Canadian journalist (born 1964)

Kamal Al-Solaylee (born 1964) is a Canadian journalist, who published his debut book, Intolerable: A Memoir of Extremes, in 2012. He is currently director of the School of Journalism, Writing, and Media at Canada's University of British Columbia.

Born in Aden, his family went into exile in Beirut and Cairo following the British decolonization of Yemen in 1967. Following a brief return to Yemen in his 20s, Al-Solaylee moved to London to complete his PhD in English, before moving to Canada.

He has worked extensively as a journalist in Canada, including work for The Globe and Mail, Report on Business, the Toronto Star, the National Post, The Walrus, Xtra! and Toronto Life.

His book Intolerable: A Memoir of Extremes is a memoir of his experience as a gay man growing up in the Middle East. The book was a shortlisted nominee for the 2012 Hilary Weston Writers' Trust Prize for Nonfiction, the 2013 Lambda Literary Award in the Gay Memoir/Biography category, and the 2013 Toronto Book Award.

He served on the jury of the 2012 Dayne Ogilvie Prize, a literary award for emerging LGBT writers in Canada, selecting Amber Dawn as that year's winner. He is on the jury for the 2018 Scotiabank Giller Prize.

Intolerable was selected for the 2015 edition of Canada Reads, where it was defended by actress Kristin Kreuk.

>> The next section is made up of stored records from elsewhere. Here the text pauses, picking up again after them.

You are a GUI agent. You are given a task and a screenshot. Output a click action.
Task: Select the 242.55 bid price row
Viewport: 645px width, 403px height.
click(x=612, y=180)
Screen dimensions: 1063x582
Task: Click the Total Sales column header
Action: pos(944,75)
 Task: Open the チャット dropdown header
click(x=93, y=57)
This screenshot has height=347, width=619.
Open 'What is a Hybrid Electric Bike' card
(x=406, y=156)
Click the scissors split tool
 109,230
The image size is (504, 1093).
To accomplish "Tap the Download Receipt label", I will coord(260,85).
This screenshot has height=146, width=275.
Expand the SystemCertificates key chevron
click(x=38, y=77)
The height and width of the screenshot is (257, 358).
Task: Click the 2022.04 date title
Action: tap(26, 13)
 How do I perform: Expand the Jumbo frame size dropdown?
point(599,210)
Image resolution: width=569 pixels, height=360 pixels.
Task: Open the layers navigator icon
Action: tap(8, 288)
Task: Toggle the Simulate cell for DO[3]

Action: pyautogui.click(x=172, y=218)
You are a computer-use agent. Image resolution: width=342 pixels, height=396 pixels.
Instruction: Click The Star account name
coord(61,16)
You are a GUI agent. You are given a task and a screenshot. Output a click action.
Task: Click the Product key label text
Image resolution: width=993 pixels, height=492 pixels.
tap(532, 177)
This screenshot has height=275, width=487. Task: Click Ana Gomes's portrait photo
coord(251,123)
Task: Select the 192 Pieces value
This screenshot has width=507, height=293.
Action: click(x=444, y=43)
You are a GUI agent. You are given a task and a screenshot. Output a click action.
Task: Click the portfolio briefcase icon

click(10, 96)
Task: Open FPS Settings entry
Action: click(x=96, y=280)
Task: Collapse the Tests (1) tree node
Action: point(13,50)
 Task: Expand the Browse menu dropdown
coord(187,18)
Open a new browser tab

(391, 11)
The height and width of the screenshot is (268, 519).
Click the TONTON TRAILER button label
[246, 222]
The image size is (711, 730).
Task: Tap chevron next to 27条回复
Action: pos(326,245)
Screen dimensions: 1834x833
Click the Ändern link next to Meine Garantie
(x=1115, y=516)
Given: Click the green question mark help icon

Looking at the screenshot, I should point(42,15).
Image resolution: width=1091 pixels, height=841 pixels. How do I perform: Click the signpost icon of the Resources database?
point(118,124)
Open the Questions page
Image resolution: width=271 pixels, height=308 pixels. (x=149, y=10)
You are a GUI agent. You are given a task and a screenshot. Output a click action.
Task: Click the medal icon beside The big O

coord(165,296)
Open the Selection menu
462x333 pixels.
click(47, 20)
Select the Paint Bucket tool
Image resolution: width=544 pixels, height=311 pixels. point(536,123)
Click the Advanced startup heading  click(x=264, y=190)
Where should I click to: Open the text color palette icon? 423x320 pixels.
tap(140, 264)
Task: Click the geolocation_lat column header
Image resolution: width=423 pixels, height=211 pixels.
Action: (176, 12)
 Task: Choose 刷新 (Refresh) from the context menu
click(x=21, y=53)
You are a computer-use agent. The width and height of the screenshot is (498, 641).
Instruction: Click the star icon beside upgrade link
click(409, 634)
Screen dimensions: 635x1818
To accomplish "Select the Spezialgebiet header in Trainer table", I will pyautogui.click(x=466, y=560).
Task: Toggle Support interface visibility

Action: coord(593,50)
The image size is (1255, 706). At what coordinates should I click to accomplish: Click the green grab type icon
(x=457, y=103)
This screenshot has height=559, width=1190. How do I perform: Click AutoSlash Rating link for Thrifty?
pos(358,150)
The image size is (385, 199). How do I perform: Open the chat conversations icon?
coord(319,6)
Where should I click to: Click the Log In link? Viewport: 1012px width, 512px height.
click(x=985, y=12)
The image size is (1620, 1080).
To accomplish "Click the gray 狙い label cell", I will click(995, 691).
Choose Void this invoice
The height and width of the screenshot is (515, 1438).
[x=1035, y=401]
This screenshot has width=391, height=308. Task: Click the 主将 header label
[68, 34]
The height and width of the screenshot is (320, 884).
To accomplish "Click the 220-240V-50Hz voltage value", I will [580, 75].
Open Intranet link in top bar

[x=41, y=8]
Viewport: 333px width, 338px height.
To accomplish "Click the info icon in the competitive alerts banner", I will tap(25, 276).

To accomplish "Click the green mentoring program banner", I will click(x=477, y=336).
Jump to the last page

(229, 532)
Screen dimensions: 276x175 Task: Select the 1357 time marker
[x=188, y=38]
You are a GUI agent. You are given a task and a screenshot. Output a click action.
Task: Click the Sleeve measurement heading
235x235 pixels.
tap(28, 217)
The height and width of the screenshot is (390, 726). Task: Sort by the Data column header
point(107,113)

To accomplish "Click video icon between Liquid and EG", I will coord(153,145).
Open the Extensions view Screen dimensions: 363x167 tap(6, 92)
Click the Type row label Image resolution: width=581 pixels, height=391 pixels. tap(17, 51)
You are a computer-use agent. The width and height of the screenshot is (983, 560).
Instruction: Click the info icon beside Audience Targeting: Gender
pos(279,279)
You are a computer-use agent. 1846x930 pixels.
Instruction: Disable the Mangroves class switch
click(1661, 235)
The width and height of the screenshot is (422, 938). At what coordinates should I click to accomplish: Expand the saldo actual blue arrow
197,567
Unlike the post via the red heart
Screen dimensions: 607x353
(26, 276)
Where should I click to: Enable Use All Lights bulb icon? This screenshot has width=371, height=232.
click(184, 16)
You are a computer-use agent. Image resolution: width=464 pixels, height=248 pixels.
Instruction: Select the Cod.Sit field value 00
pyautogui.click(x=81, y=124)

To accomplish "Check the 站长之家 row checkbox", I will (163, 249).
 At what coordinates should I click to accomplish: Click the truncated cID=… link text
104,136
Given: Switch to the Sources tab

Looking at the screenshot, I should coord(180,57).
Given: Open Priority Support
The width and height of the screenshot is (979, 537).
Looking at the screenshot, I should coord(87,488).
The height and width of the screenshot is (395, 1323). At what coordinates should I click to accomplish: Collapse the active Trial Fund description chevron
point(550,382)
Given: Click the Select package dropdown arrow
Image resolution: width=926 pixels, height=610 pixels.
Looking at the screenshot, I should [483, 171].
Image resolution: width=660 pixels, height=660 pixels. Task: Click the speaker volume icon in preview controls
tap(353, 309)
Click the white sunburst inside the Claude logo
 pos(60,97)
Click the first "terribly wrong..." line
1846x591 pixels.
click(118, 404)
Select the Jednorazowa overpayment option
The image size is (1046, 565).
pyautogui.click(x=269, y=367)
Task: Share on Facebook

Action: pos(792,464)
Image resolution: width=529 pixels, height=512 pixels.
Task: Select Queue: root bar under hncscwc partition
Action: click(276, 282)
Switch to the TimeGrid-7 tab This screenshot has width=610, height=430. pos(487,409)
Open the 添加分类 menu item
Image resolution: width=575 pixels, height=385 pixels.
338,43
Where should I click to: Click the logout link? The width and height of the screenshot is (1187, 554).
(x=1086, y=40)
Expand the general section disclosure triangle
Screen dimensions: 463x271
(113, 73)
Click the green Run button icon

His second book, Brown: What Being Brown in the World Today Means (To Everyone), was published in 2016. The book was a shortlisted nominee for the Governor General's Award for English-language non-fiction at the 2016 Governor General's Awards, and won the 2017 Shaughnessy Cohen Prize for Political Writing.

In his third book Return: Why We Go Back to Where We Come From, published in 2021, Al-Solaylee, describes his yearning to go back to Yemen, interviewing dozens of people who also wish to return to their country of origin.